Lazhar Karoui Chebbi, ministre représentant personnel du président de la République, a déclaré, mercredi 27 février lors d’une audition devant la Commission santé et affaires sociales sur le projet de la loi sur l’amendement du Code du statut personnel (CSP), en l’occurrence le 7ème chapitre relatif à l’héritage, est conforme à l’initiative du président sur l’égalité des héritages et à la Constitution de la deuxième République.

Chebbi a indiqué que le projet de loi, initiative du président de la République, fait de l’égalité la règle, tandis que l’exception concerne ceux qui n’ont pas l’intention de rentrer sous la férule de cette loi et qui peuvent saisir la justice à cette fin, avant la mort du testateur.

Il a ajouté que le projet de loi repose sur trois piliers, à savoir les accords internationaux obligent l’Etat tunisien à les appliquer et qui prévoient essentiellement l’égalité des droits et des devoirs entre les deux sexes.

Le deuxième pilier concerne les dispositions de la Constitution de 2014, notamment le chapitre 21, qui stipule l’égalité entre hommes et femmes en matière de droits et de libertés et oblige le président de la République à mettre en application la totalité des textes de loi.

Quant Le troisième pilier, il est à chercher dans le vécu de la femme tunisienne, où elle a enregistré des avancées considérables dans le domaine de l’enseignement et qui a conquis des postes clés au sein de l’Etat, outre ses revenus financiers qui lui permettent désormais de contribuer aux dépenses de la famille au même titre que l’homme.

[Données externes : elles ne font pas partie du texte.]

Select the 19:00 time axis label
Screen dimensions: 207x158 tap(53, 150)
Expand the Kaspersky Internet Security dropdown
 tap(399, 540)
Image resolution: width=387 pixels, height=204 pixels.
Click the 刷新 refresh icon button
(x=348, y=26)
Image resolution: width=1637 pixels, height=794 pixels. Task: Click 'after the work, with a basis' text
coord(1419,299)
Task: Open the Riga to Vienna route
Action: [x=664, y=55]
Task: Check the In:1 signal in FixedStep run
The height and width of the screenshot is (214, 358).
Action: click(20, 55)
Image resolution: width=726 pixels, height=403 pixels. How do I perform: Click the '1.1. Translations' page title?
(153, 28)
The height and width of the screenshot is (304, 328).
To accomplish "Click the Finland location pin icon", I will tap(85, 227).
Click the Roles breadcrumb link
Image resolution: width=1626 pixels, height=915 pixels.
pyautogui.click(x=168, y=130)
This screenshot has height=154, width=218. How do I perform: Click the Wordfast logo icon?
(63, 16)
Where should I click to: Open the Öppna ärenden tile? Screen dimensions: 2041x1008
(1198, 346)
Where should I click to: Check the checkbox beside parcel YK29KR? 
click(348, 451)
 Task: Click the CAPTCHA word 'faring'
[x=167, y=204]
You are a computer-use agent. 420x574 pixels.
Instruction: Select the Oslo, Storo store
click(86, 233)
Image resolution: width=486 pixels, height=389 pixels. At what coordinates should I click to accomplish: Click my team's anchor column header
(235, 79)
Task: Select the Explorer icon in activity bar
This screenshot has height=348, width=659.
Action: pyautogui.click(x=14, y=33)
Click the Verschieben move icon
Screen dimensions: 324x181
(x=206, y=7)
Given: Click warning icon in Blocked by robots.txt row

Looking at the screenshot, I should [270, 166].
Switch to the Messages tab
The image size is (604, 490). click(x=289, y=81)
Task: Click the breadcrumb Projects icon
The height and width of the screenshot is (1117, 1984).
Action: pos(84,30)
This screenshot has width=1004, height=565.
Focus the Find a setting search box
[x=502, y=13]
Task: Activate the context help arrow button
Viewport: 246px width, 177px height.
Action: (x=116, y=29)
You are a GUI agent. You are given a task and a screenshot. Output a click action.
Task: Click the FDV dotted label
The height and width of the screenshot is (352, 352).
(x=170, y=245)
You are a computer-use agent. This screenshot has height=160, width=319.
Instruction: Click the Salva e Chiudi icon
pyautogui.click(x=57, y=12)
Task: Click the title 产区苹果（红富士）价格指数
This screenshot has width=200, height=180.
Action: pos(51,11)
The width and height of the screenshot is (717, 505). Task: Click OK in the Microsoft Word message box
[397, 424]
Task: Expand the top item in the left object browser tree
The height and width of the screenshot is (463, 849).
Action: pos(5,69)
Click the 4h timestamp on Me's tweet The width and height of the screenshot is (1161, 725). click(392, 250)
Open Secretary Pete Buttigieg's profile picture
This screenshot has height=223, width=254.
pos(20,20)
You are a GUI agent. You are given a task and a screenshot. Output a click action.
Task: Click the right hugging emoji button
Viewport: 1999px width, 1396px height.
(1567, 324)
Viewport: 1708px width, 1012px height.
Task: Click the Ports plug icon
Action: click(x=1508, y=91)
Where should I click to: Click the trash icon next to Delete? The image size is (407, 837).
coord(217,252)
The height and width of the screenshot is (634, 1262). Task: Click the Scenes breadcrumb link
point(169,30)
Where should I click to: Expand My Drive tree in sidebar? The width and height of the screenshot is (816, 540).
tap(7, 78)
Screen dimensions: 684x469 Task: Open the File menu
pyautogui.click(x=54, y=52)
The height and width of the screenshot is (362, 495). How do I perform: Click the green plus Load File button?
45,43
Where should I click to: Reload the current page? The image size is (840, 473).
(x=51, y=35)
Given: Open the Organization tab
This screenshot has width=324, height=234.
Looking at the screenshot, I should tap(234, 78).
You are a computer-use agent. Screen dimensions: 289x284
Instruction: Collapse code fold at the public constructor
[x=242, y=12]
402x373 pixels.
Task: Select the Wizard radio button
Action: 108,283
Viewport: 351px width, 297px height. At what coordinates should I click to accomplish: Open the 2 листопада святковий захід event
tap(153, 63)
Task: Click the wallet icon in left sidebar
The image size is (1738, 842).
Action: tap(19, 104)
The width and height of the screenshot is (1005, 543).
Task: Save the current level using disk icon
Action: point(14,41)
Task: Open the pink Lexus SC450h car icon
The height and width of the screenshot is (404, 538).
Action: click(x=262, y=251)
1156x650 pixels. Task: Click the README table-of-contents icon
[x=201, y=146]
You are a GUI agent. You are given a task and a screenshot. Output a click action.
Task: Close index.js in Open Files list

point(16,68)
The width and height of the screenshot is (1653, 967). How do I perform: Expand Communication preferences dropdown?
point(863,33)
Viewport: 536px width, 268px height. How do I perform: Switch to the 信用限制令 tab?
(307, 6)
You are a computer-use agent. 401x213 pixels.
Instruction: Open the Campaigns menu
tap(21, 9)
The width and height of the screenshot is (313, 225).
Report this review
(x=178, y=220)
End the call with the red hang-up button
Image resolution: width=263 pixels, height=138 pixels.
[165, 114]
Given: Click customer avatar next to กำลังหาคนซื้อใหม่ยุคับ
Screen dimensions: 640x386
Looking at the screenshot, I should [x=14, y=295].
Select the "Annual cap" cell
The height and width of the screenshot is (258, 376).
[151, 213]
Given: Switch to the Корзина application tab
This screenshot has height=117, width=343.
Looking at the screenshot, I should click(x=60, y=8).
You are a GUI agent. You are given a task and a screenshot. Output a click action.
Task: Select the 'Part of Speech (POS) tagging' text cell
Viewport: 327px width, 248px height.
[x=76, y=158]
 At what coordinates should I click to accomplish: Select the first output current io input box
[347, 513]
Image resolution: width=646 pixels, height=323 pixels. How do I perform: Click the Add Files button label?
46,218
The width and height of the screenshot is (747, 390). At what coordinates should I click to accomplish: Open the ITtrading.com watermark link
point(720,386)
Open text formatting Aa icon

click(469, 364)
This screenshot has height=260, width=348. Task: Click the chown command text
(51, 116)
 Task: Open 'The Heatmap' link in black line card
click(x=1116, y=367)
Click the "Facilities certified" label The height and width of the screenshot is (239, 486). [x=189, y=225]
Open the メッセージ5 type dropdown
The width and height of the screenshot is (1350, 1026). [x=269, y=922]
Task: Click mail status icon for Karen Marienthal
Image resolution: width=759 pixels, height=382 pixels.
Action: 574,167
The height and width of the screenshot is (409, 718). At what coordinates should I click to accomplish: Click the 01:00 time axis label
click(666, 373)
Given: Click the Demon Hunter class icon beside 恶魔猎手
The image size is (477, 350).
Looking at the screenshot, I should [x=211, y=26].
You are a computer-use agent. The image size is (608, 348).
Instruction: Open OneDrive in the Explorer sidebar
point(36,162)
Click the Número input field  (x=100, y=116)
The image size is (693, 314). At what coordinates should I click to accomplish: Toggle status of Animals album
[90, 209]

Concernant la controverse sur le respect du projet de loi du texte coranique, Chebbi a précisé que le projet ne porte pas préjudice au texte coranique, au vu du choix donné au citoyen d’appliquer l’ancien Code du statut personnel et de ne pas s’aligner à la nouvelle loi.

Pour sa part, la porte-parole de la présidence, Saïda Garrach, a déclaré que l’initiative présidentielle repose principalement sur la Constitution qui consacre l’égalité entre les deux sexes, d’où la nécessité de mettre en œuvre les dispositions de la Constitution, et ce en plus de l’engagement pris par l’État tunisien de se conformer aux accords internationaux.

Elle a souligné le rôle de la femme dans la société et sa présence aux postes de décision de l’État, notant que 69% des titulaires de doctorat en Tunisie sont des femmes.

Garrach a souligné à cet égard que la question de l’héritage est fondamentalement économique et non pas religieuse, exprimant son étonnement de la contradiction observée entre la reconnaissance du rôle important des femmes dans la société et la résistance “acharnée” à l’instauration de l’égalité dans la question de l’héritage.

Les députés des différents blocs parlementaire ont surtout mis l’accent sur le fait que les arguments en faveur de cette loi restent vagues et ne concernent pas la problématique de l’héritage. Certains députés ont remis en cause le caractère sélectif dans le choix des accords internationaux, entre ceux qui appellent à l’égalité dans l’héritage et d’autres qui stipulent l’égalité tout court.

Bochra Belhaj Hmida, présidente de la Commission des libertés individuelles et de l’égalité (COLIBE), créée par le président de la République, Béji Caïd Essebsi, le 13 août 2017 pour préparer le rapport concernant les réformes législatives relatives aux libertés individuelles et l’égalité, prélude à ce projet de loi, a pour sa part, exprimé sa réserve quant à une seule et unique lecture possible de l’Islam, et les accusation d’apostasie pour ceux qui soutiennent cette loi.

Elle appelle les députés à “surmonter la peur d’être qualifiés de mécréants et d’adopter cette loi pendant la session parlementaire actuelle”, indiquant que “si ce projet de loi ne passe pas lors de cette session là, il ne passera jamais”.

De son côté, Noureddine Bhiri, député du parti Ennahdha, a mis en garde contre le danger du projet de loi qui porte atteinte aux choix de l’Etat de l’indépendance et tous ses acquis, y compris le Code du statut personnel et le style de vie de la société, s’interrogeant sur l’objectif derrière ce projet de loi qui risque, selon lui, de diviser la société tunisienne.

La députée Soulaf Ksantini a de son côté indiqué que ce projet de loi favorisera une scission au sein de la société, en dépit de l’égalité entre les deux sexes qu’il œuvre à établir.

Ahmed Mechrgui estime que le projet de loi comprend de points positifs qu’il importe de débattre, se déclarant confiant que des consensus seront atteints à ce propos, lors des prochaines sessions.